[[ SELECTED TEXT open ]]
A disastrous father-son endeavor about a calamitous father-son expedition, After Earth doesn't play to the strengths of any of its major participants.

Will Smith portrays a stern outer space hero devoid of the bantering wit and easygoing demeanor of his trademark roles. Director M. Night Shyamalan, auteur of twisty The Sixth Sense, struggles with a surprise-free plot and a trial-by-fire moral so earnest it suggests a circa-1944 World War II flick. And Jaden Smith, in the movie's tissue-thin principal role, is called on to act. He'll start losing viewers with his wooden opening narration.

Set 1,000 years in the future, the story begins long after humans have fled an environmentally trashed Earth. Their new home is hardly congenial, being populated by people-eating Ursa — creatures that aren't a form of bear; they're the usual space-monster hybrid of squid, cockroach and pit bull.

The Ursa are blind, but they can smell human dread. So the only people who can best then are those who are literally fearless, like Gen. Cypher Raige (the elder Smith). While he travels the universe, stoically doing brave stuff, his son Kitai (the younger Smith) is at Ranger Corps school, trying to become just like dreary old Dad.

As is characteristic of aspiring cinematic Top Guns, Kitai is academically brilliant and physically unsurpassed. But he's hobbled by terror that stems from a childhood incident and recurs — again and again and then again — in motivating flashbacks.

Steely dad and marshmallowy son get themselves in trouble while on the old man's One Last Mission. They're flying somewhere on a space cruiser that, absurdly, carries a captive Ursa. Slammed by an asteroid storm, the ship crashes on a "class 1 quarantine planet." (That would be Earth.) The only survivors are Cypher, Kitai and the Ursa.

Dad busts both legs in the wreck, so it's up to Kitai to retrieve the beacon that will summon the interstellar AAA to come give them a tow. "Everything on this planet has evolved to kill humans," cautions Cypher, a warning that turns out not to be true. Kitai tangles with mutant baboons and tigers, but he also gets aid from one of the supposedly homicidal critters.
[[ SELECTED TEXT closed ]]
[[ ENTRIES SUPPLIED open ]]
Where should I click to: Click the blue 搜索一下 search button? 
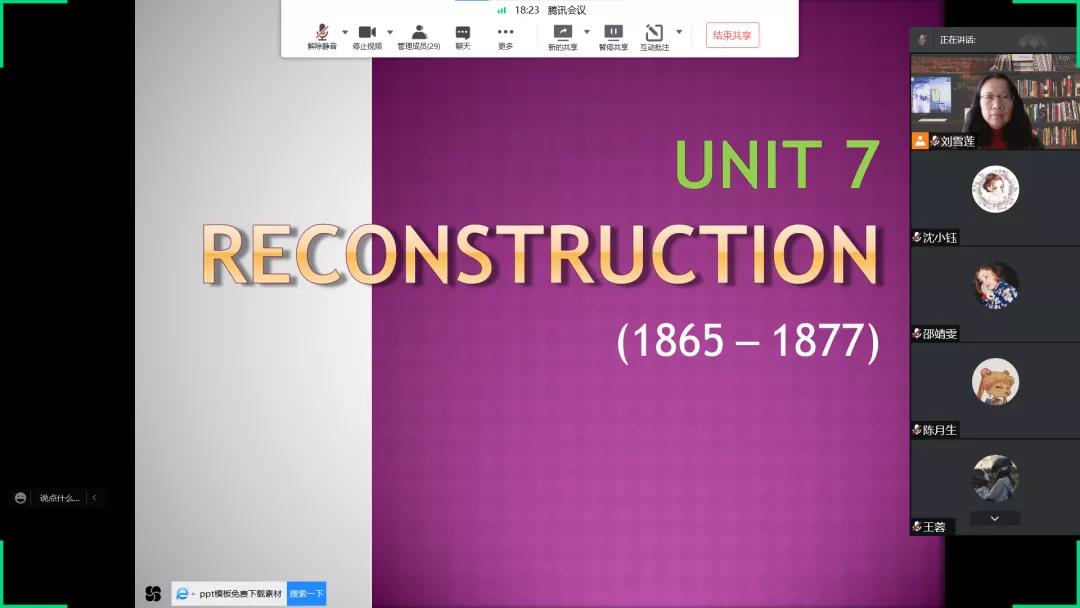pyautogui.click(x=306, y=593)
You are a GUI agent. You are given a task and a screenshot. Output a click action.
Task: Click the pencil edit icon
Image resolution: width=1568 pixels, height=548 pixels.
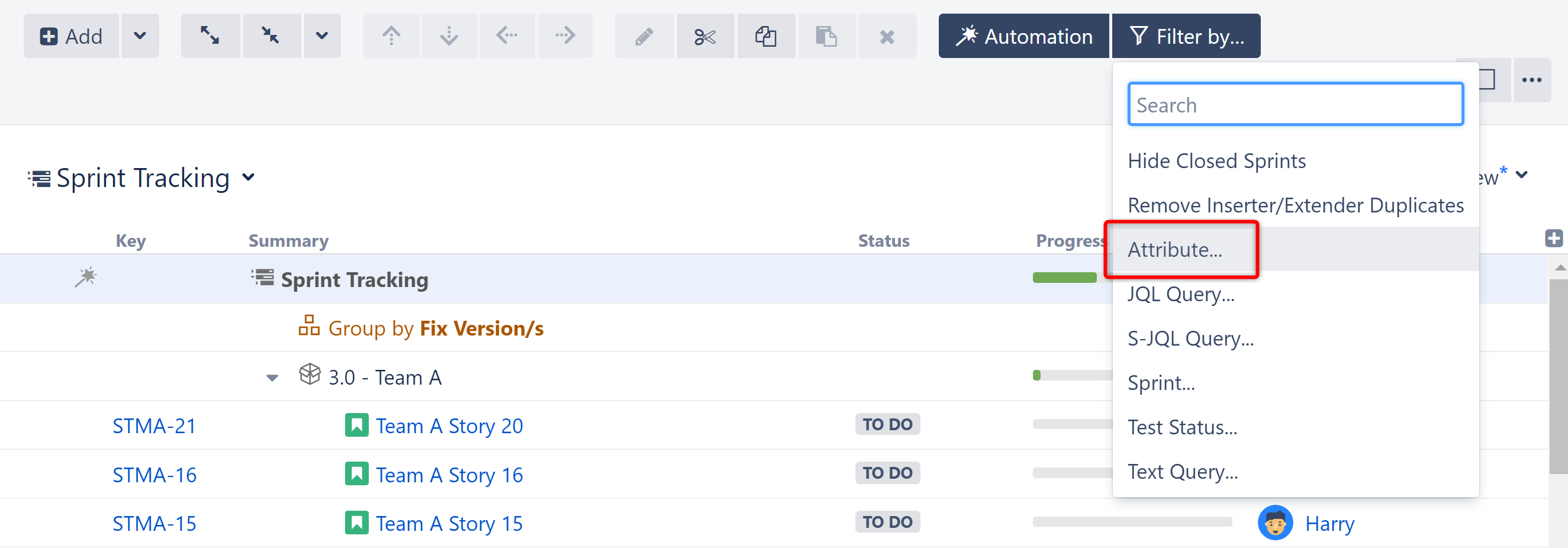(644, 37)
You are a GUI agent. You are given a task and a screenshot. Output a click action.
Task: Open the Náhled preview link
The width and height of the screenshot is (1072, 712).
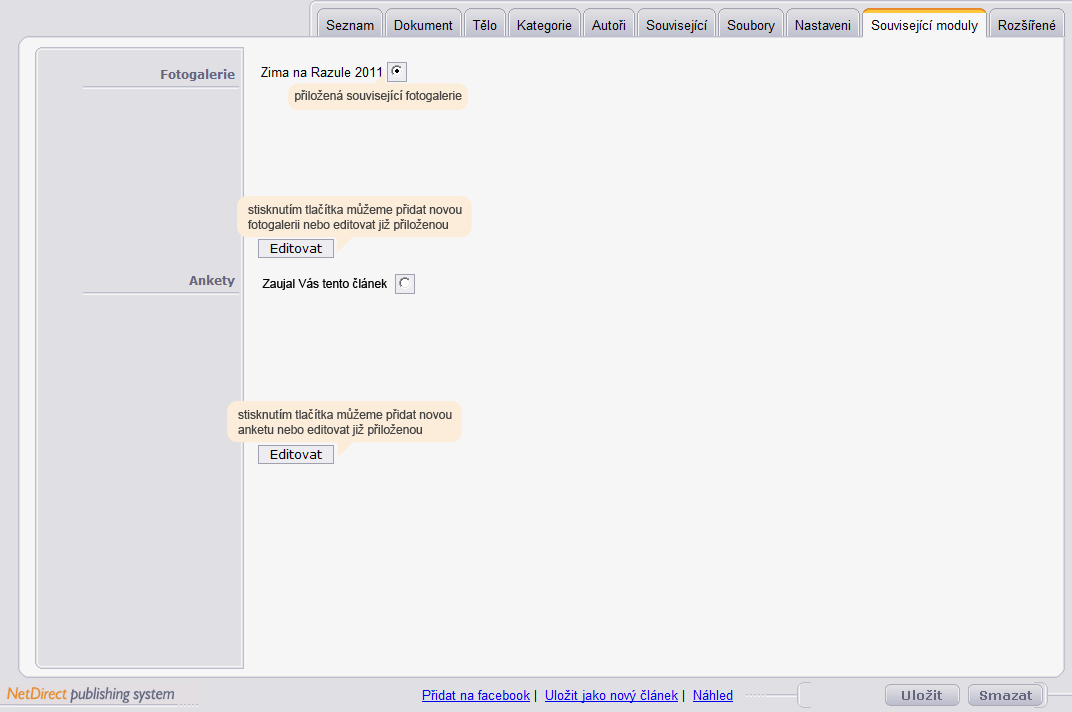point(712,695)
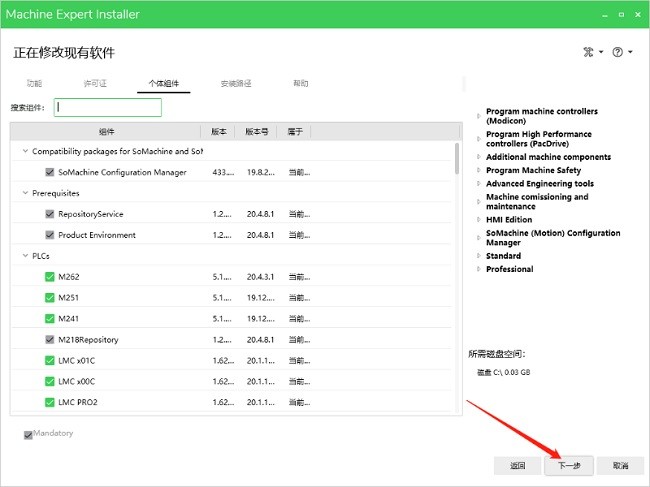Switch to the 许可证 tab
The height and width of the screenshot is (487, 650).
(x=96, y=83)
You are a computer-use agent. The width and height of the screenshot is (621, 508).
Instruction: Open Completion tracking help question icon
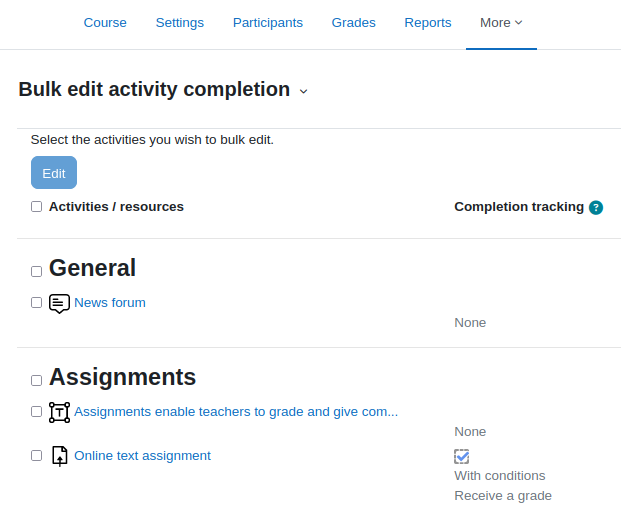(x=596, y=207)
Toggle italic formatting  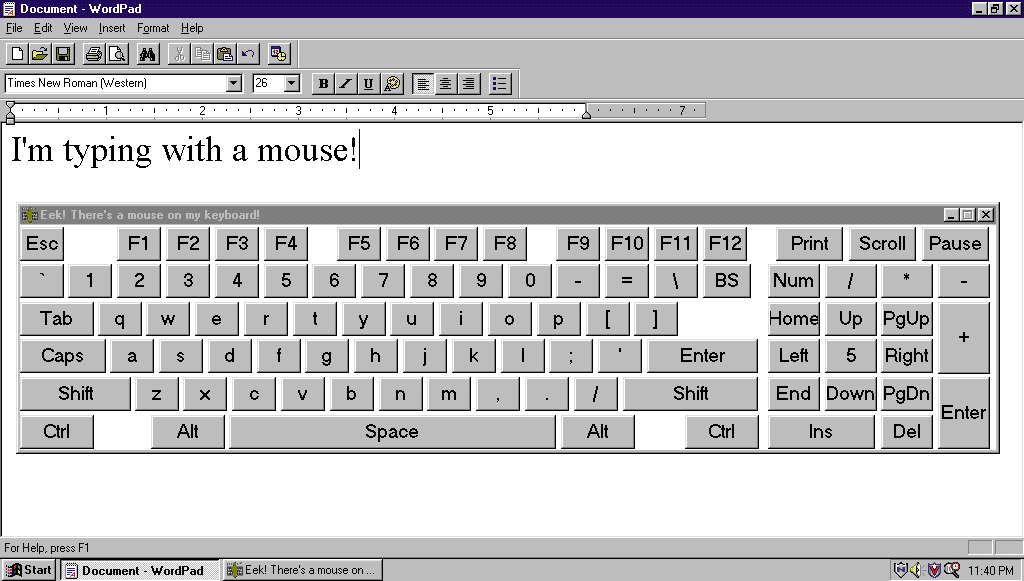pyautogui.click(x=346, y=84)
[[ ENTRIES SUPPLIED closed ]]
[APPLY WHAT YOU READ]
1. Reproduce the part of the After Earth review that opens with the words containing "The Ursa are" and closes with "in motivating flashbacks.".
2. Write the next part of the After Earth review, picking up right after its final sentence.

[ANSWERS]
1.
The Ursa are blind, but they can smell human dread. So the only people who can best then are those who are literally fearless, like Gen. Cypher Raige (the elder Smith). While he travels the universe, stoically doing brave stuff, his son Kitai (the younger Smith) is at Ranger Corps school, trying to become just like dreary old Dad.

As is characteristic of aspiring cinematic Top Guns, Kitai is academically brilliant and physically unsurpassed. But he's hobbled by terror that stems from a childhood incident and recurs — again and again and then again — in motivating flashbacks.

2.
The assistance is a sentimental moment that boosts the movie's cursory ecological message, which also involves Moby-Dick and a cameo by some whales. They might have swum out of Star Trek IV: The Voyage Home, the most humpback-friendly installment in that series.

It's obvious that the movie's major CGI threat will be not peeved Earth fauna, but that escaped Ursa. Kitai must eventually face the beast armed only with a high-tech cutlass, encouraging words from a dead relative and the kind of pure-heartedness you learn from starring in a Karate Kid remake.

After Earth's essential ingredients are its Point A-to-Point B scenario, merely adequate special effects and utter humorlessness. A few wisecracks might have distracted from the film's grim banality, but Smith apparently nixed that. The former sitcom star conceived the movie's story and is one of the producers, who also include his wife and brother-in-law.

Shyamalan, whose directorial decline has been precipitous, doesn't exactly energize the script, for which he shares on-screen credit with The Book of Eli's Gary Whitta. (Reportedly, several other script doctors tried to revive the patient.)

Ultimately, the movie takes another cue from old-timey war pictures and salutes itself. It no more earns that honor, however, than Will Smith deserves a Purple Heart for pretending to have broken his legs.